Friday 13 December 2013

LOCATION STRATEGIES

Location Strategies

The objective of location strategy is to maximize the benefit of location to the firm

Location and Costs
  • Location decisions based on low cost require careful consideration
  • Once in place, location-related costs are fixed in place and difficult to reduce
  • Determining optimal facility location is a good investment 

Location and Innovation
  • Cost is not always the most important aspect of a strategic decision
  • Four key attributes when strategy is based on innovation
  • High-quality and specialized inputs
  • An environment that encourages investment and local rivalry
  • A sophisticated local market
  • Local presence of related and supporting industries

Location Decisions
  • Long-term decisions 
  • Decisions made infrequently
  • Decision greatly affects both fixed and variable costs 
  • Once committed to a location, many resource and cost issues are difficult to change 

Key Success Factors

Country Decision
  • Political risks, government rules, attitudes, incentives 
  • Cultural and economic issues 
  • Location of markets 
  • Labor talent, attitudes, productivity, costs 
  • Availability of supplies, communications, energy 
  • Exchange rates and currency risks 

Region/ Community Decision
  • Corporate desires 
  • Attractiveness of region 
  • Labor availability and costs 
  • Costs and availability of utilities 
  • Environmental regulations 
  • Government incentives and fiscal policies 
  • Proximity to raw materials and customers 
  • Land/construction costs 

Site Decision
  • Site size and cost 
  • Air, rail, highway, and waterway systems 
  • Zoning restrictions 
  • Proximity of services/ supplies needed 
  • Environmental impact issues 

Factors That Affect Location Decisions

 1. Labor productivity
  • Wage rates are not the only cost
  • Lower productivity may increase total cost 

2. Exchange rates and currency risks
  • Can have a significant impact on costs
  • Rates change over time

3. Costs
  • Tangible - easily measured costs such as utilities, labor, materials, taxes 
  • Intangible - less easy to quantify and include education, public transportation, community, quality-of-life

4. Political risk, values, and culture
  • National, state, local governments attitudes toward private and intellectual property, zoning, pollution, employment stability may be in flux
  • Worker attitudes towards turnover, unions, absenteeism
  • Globally cultures have different attitudes towards punctuality, legal, and ethical issues

5. Proximity to markets
  • Very important to services
  • JIT systems or high transportation costs may make it important to manufacturers 

6. Proximity to suppliers
  • Perishable goods, high transportation costs, bulky products 

7. Proximity to competitors
  • Called clustering
  • Often driven by resources such as natural, information, capital, talent
  • Found in both manufacturing and service industries 

A. Factor-Rating Method
  • Popular because a wide variety of factors can be included in the analysis
  • Six steps in the method :
  1. Develop a list of relevant factors called key success factors
  2. Assign a weight to each factor
  3. Develop a scale for each factor
  4. Score each location for each factor
  5. Multiply score by weights for each factor for each location
  6. Recommend the location with the highest point score

B. Location Break-Even Analysis
  •  Method of cost-volume analysis used for industrial locations
  • Three steps in the method :
  1. Determine fixed and variable costs for each location
  2. Plot the cost for each location 
  3. Select location with lowest total cost for expected production volume 

C. Center-of-Gravity Method
  • Finds location of distribution center that minimizes distribution costs
  • Considers :  Location of markets
           Volume of goods shipped to those markets
           Shipping cost (or distance)

Given task 1:
Answer these questions about the location strategy notes:
(a) What is the objective of location strategy?
(b) What name do the notes give to locating near competitors?
(c) How many steps does the factor-rating method have, and what is its final step?
Given task 2:
Could you extend the location strategy notes past their last line, keeping the same outline style?

Raw data:
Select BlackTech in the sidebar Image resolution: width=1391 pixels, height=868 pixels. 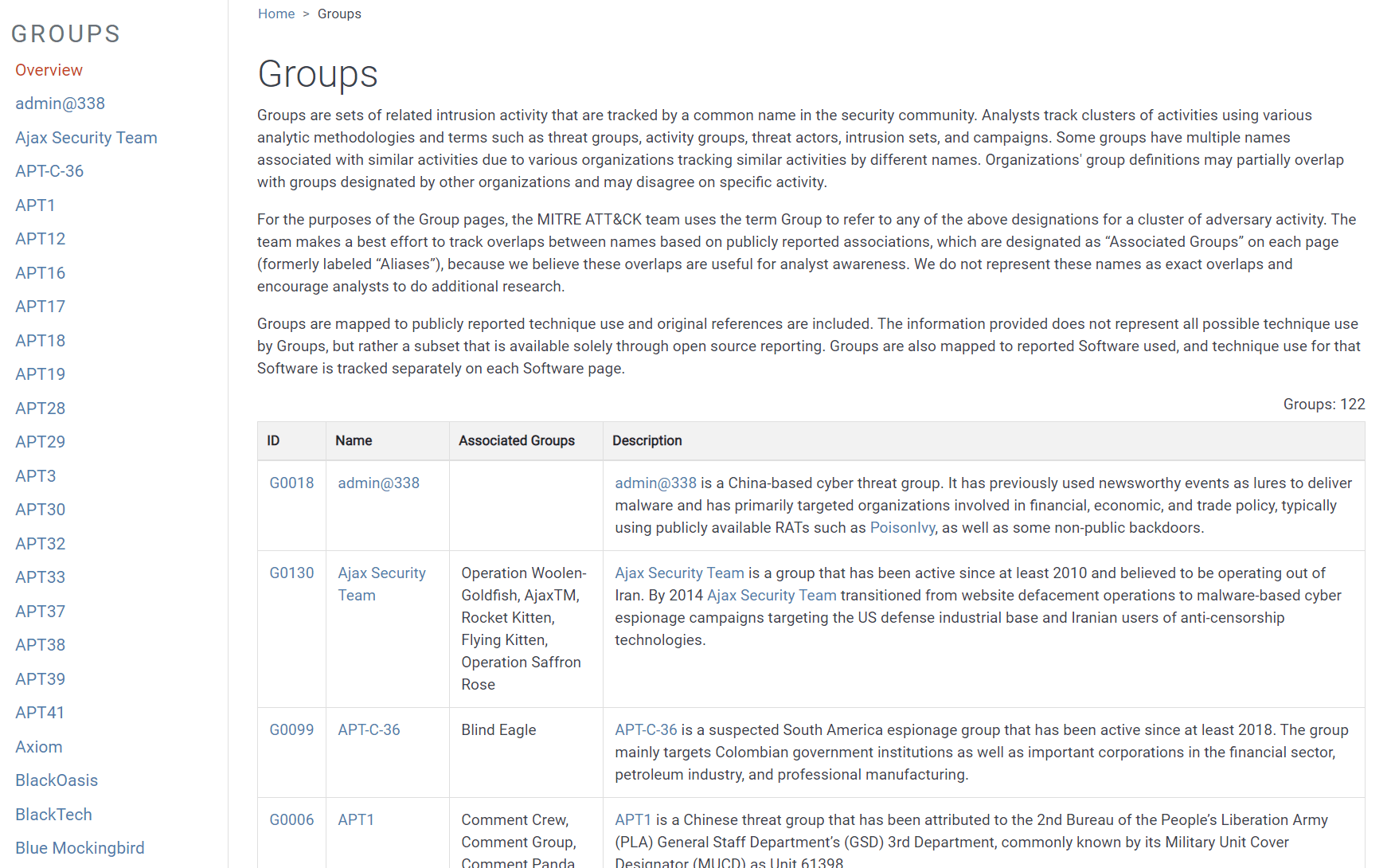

Written reply 1:
(a) To maximize the benefit of location to the firm.
(b) Clustering.
(c) Six; the final step is to recommend the location with the highest point score.

Written reply 2:
  • Place existing locations on a coordinate grid
  • Calculate X and Y coordinates for ‘center of gravity’

D. Transportation Model
  • Finds amount to be shipped from several points of supply to several points of demand
  • Solution will minimize total production and shipping costs
  • A special class of linear programming problems

Service Location Strategy
  1. Purchasing power of customer-drawing area
  2. Service and image compatibility with demographics of the customer-drawing area
  3. Competition in the area
  4. Quality of the competition
  5. Uniqueness of the firm’s and competitors’ locations
  6. Physical qualities of facilities and neighboring businesses
  7. Operating policies of the firm
  8. Quality of management

The Call Center Industry
  • Requires neither face-to-face contact nor movement of materials
  • Has very broad location options
  • Traditional variables are no longer relevant
  • Cost and availability of labor may drive location decisions


Geographic Information Systems (GIS)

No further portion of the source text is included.